Y con esa premisa en la cabeza, Pablo Hernández consiguió que su Castellón limitara las transiciones locales, aunque el gol blanquiazul llegase de esa forma: “Sabíamos que uno de sus fuertes eran las transiciones. Conducen bien el balón y tenían uno contra uno. Hemos hecho un buen trabajo en la presión, estar juntos y no dejar pases entre líneas”.

Lejos del resto de Segunda

La comparación con el resto de equipos de Segunda contextualiza lo que significa marcar quince goles en transición. El Castellón suma nueve y eso que es un equipo vertical, agresivo y con una presión alta marcada. En Riazor lo demostró, ya que dos de los tres goles que anotó también fueron consecuencia de pérdidas del Dépor y ataques rápidos. El 1-1 nació de un robo de Doué a Yeremay en la medular antes de que el centrocampista soltara un latigazo desde la frontal. El 1-3 llegó tras una pérdida de Mella y una acción rápida que acabó en gol de Cipenga tras una primera parada de Germán Parreño.

Junto al Castellón aparece el Racing de Santander, mientras que en el escalón posterior, con ocho goles en transición cada uno, están Málaga y Leganés. Son cifras lógicas teniendo en cuenta el estilo de juego o las características de sus jugadores. El Racing, porque tiene la clarividencia de Iñigo Vicente para lanzar y los desmarques de Villalibre y Jéremy Arévalo para atacar espacios desde lejos. El Málaga, porque suele presionar arriba y vive en gran medida de recuperar cerca del área. Y el Leganés, porque es uno de los conjuntos de la Liga de más juego directo. Pero aun así ninguno llega al Dépor.

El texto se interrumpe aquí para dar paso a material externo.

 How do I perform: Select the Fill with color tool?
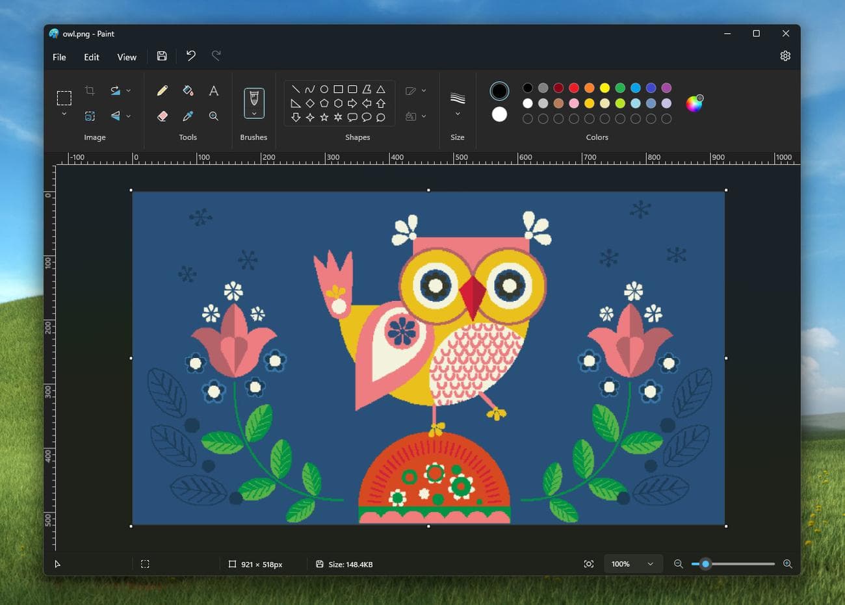188,91
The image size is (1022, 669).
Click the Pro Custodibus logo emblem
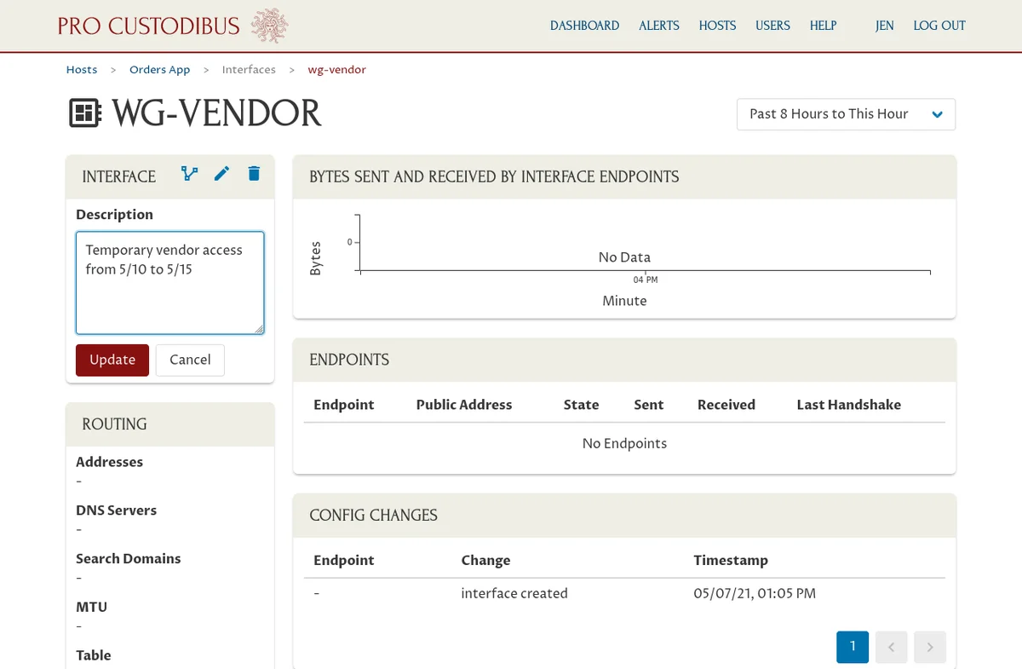(269, 26)
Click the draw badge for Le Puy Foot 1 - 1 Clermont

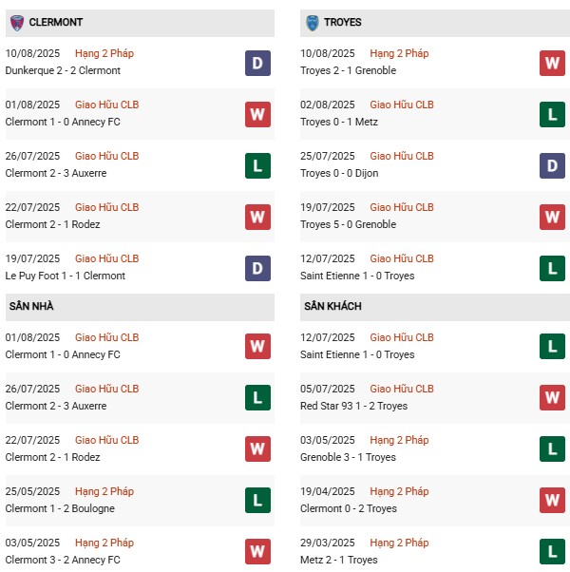click(257, 268)
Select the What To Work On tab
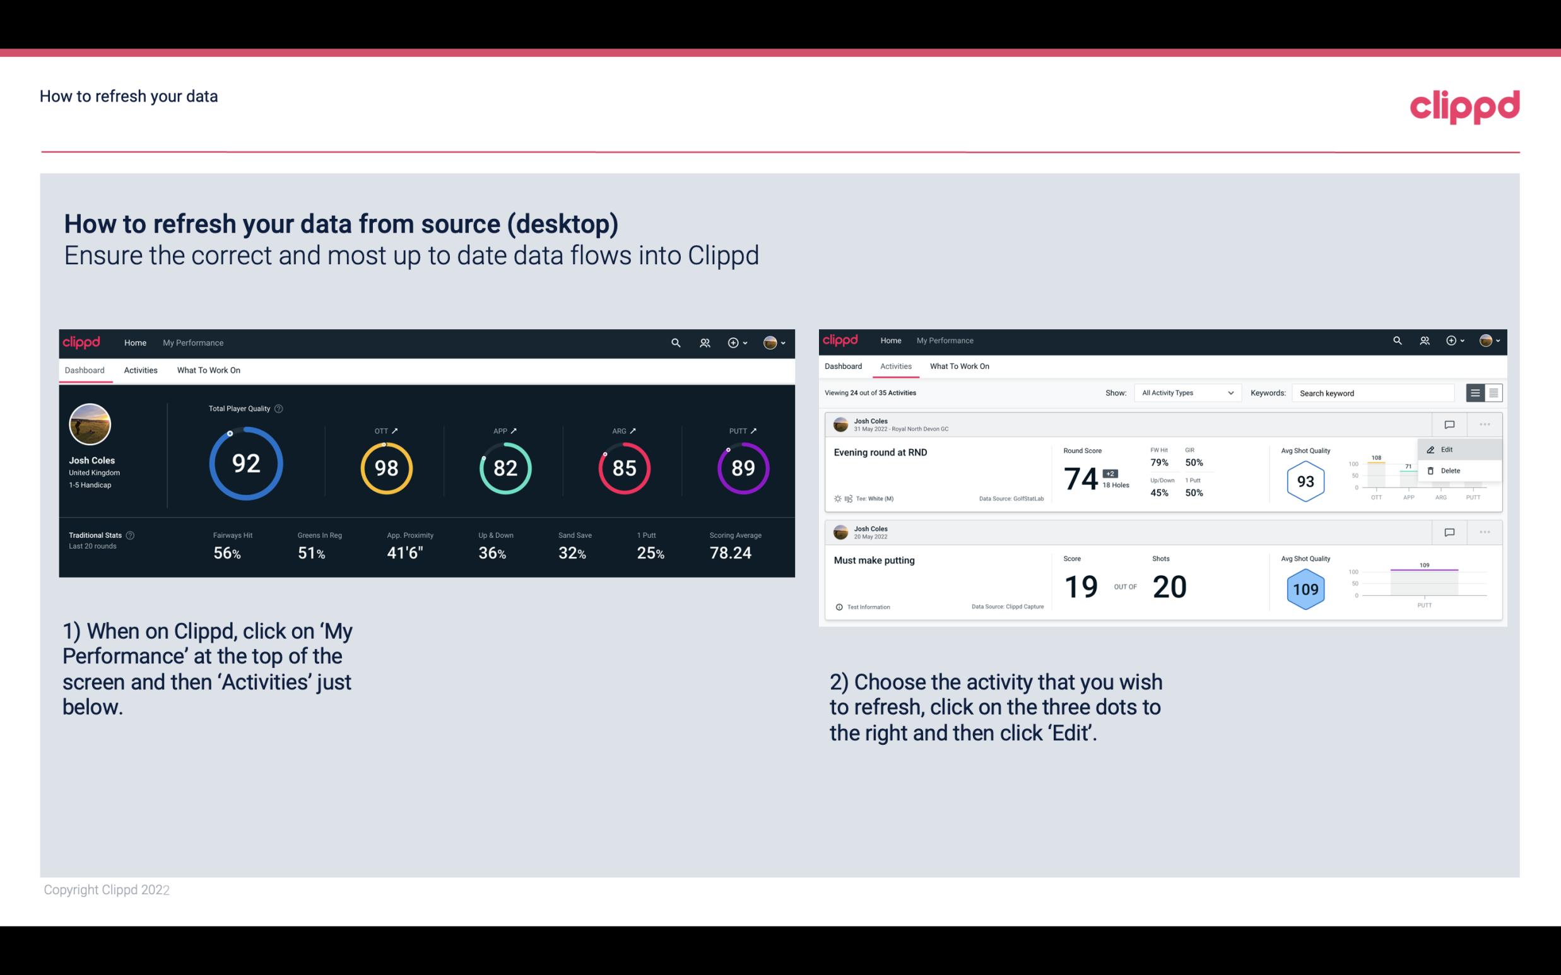Viewport: 1561px width, 975px height. tap(209, 369)
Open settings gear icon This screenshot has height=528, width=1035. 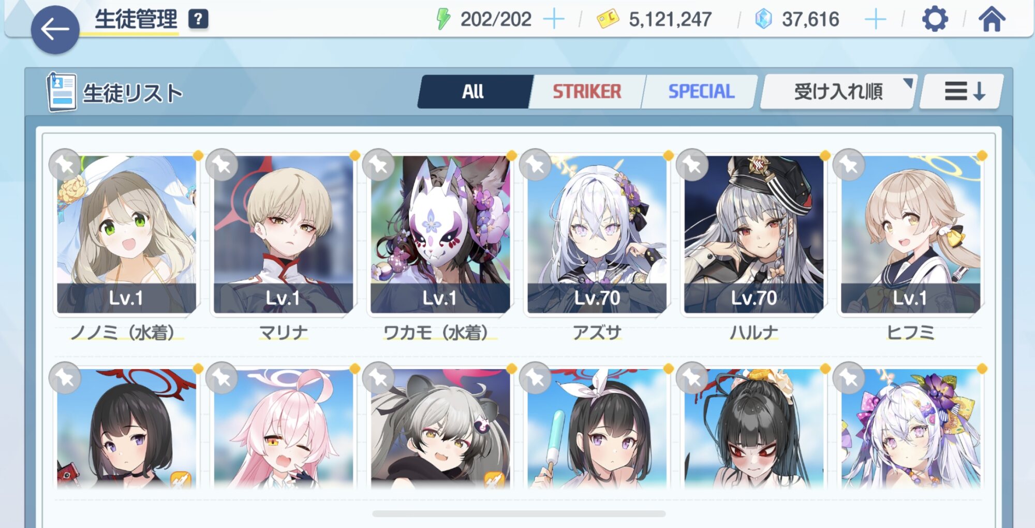coord(935,19)
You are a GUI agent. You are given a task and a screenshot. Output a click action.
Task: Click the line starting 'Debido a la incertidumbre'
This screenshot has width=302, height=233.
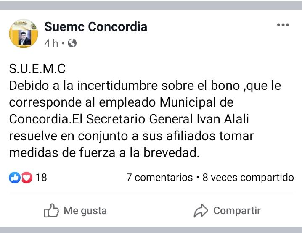pos(151,86)
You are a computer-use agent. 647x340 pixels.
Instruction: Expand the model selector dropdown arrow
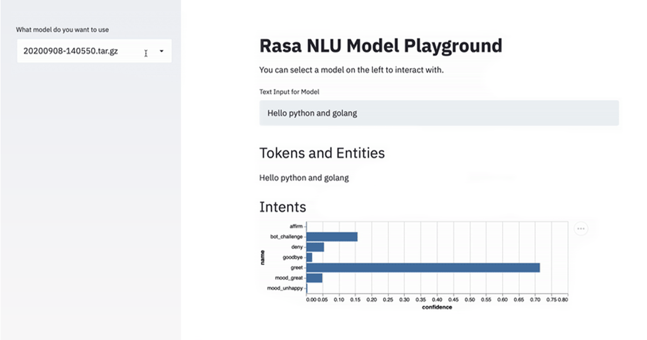[x=161, y=52]
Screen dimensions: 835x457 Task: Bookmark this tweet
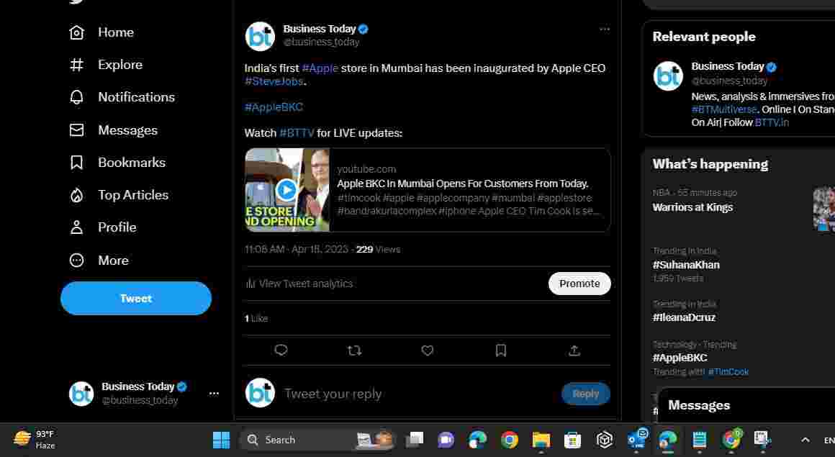click(501, 350)
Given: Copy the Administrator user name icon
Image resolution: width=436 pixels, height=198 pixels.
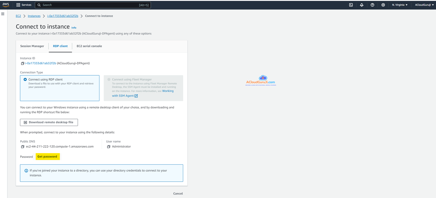Looking at the screenshot, I should coord(109,147).
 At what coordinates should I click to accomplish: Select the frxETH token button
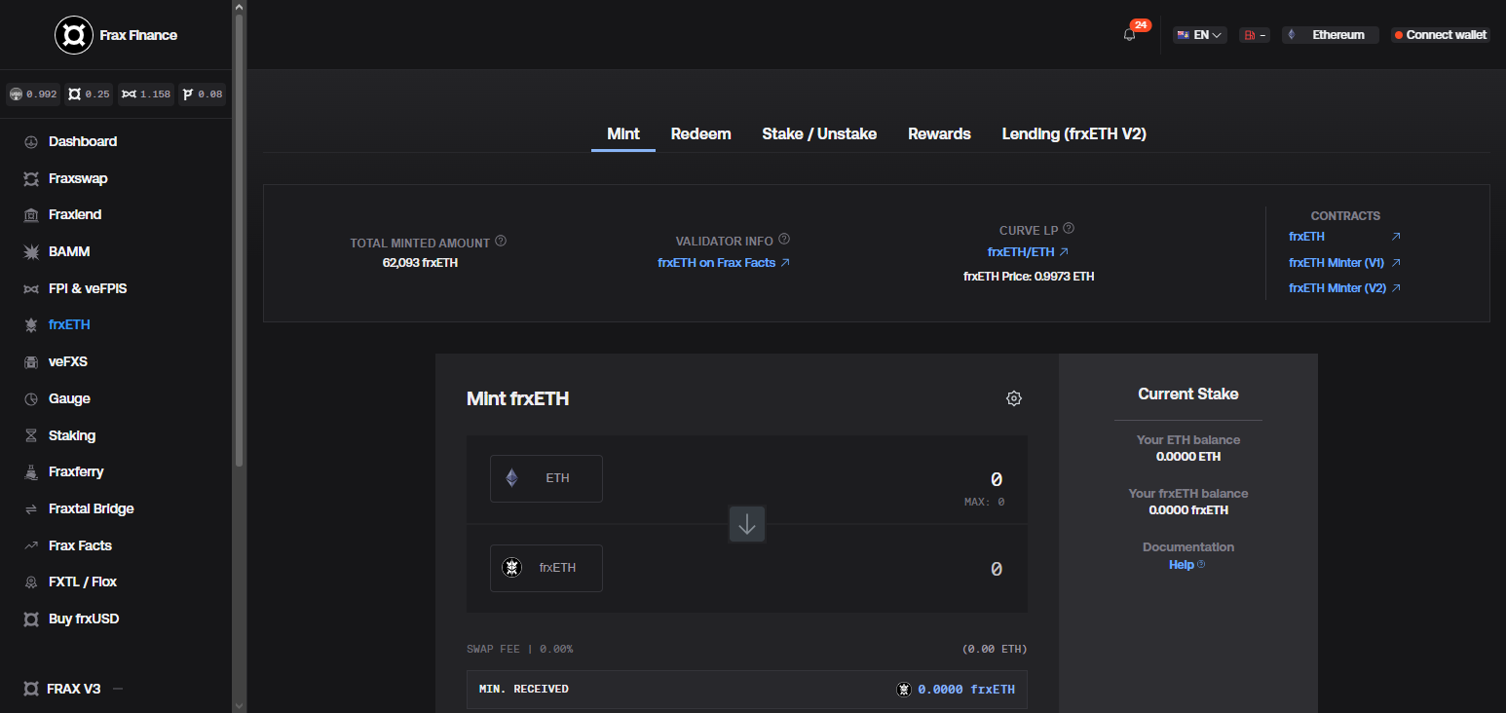(x=546, y=568)
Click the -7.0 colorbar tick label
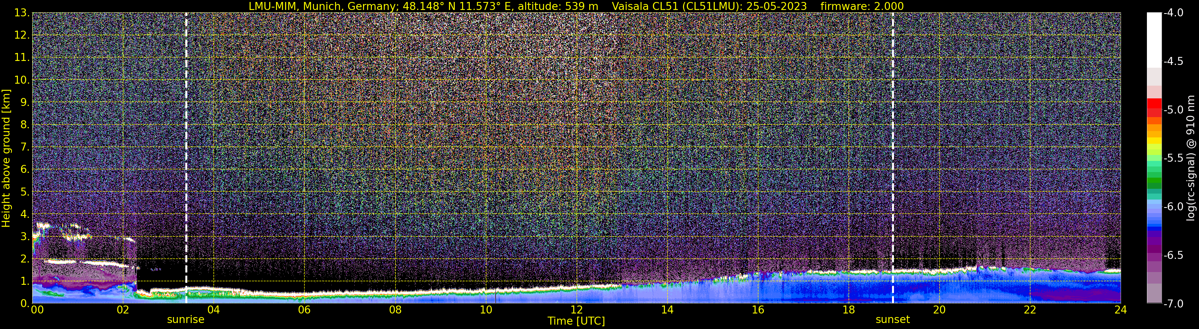Viewport: 1199px width, 329px height. coord(1173,304)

En el resto de equipos, el volumen cae. Andorra, Almería, Cádiz y Valladolid (7), Albacete, Ceuta, Granada, Sporting y Real Sociedad B (5). A partir de ahí, la lista se dispersa entre quienes apenas suman tres o cuatro. Son mundos distintos dentro de una misma Liga.

Eddahchouri manda

Entre los goleadores, también hay distancia. Zakaria Eddahchouri es el máximo anotador de la Liga en jugadas de transición, con seis tantos. Es el finalizador natural del Dépor en ataques rápidos. Tras él aparece un escalón de tres goles con Adri Embarba (Almería), Asier Villalibre (Racing), Peter Federico (Valladolid) y César Gelabert (Sporting).

Mella y Luismi Cruz aparecen en el siguiente grupo, con dos goles cada uno, junto a otros nombres como Agus Medina, Amath, Chuki, Andrés Martín o el propio Cipenga.

En definitiva, cuando el Dépor corre, muerde. El problema aparece cuando no puede hacerlo. Ahí se ve la doble cara de un equipo que brilla al galope, pero que aún busca cómo hacer daño cuando el partido no le concede espacio.